Wu, C. T., Chiou, J. R., and Cheng, L. 2011. The Influence of Corporate Governance on a CPA’s Going-concern Opinion for Financially Distressed Firms: An Empirical Study for Firms Listed in the Taiwan Stock Exchange. NTU Management Review, 21 (2): 187-218
TsingZai C. Wu, Professor, Department of Accounting, National Cheng Kung University
Jeng-Ren Chiou, Professor, Department of Accounting, National Cheng Kung University
Li Cheng, Assistant Professor, Department of Accounting, Providence University
For a financially distressed firm, the decision of a CPA to issue a going-concern opinion must consider the trade-off between “economic dependence” and “reputation protection”. In this paper, we investigate the influence of corporate governance on a CPA’s going-concern opinion for financially distressed firms.

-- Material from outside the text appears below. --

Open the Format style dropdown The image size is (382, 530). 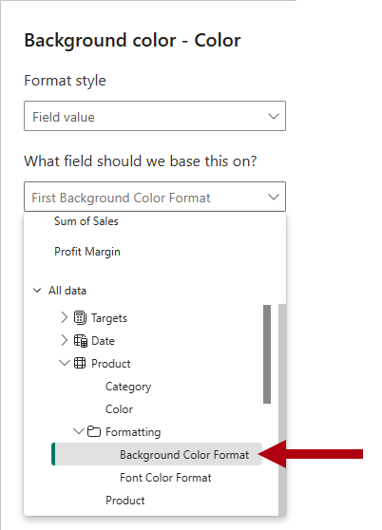click(155, 116)
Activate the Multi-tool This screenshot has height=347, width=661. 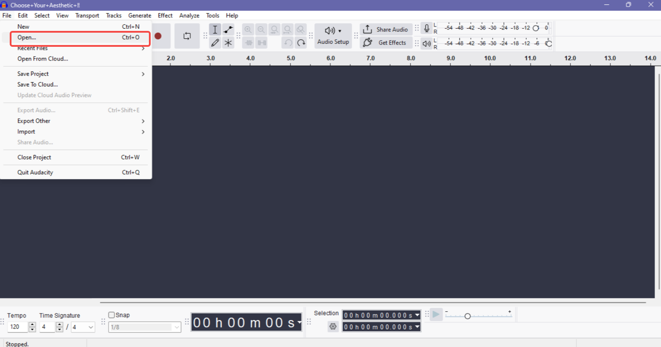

As the cost to switch its CPA is inexpensive for a firm, the CPA has motive of not being dismissed. Such “economic dependence” consequently leads to a compromise of CPA’s independence. Moreover, since the probability of auditor litigation caused by business failure is low in Taiwan, the motive of “reputation protection” for a CPA reduces. Our empirical results indicate that the larger shares directors and supervisors hold, the less likelihood a CPA issuing a going-concern opinion. Similar results are found for the outside blockholdings. Where the shares of directors and supervisors are used as collateral and the chairman of the board also serves as the CEO, the likelihood of a CPA to issue a going-concern opinion increases.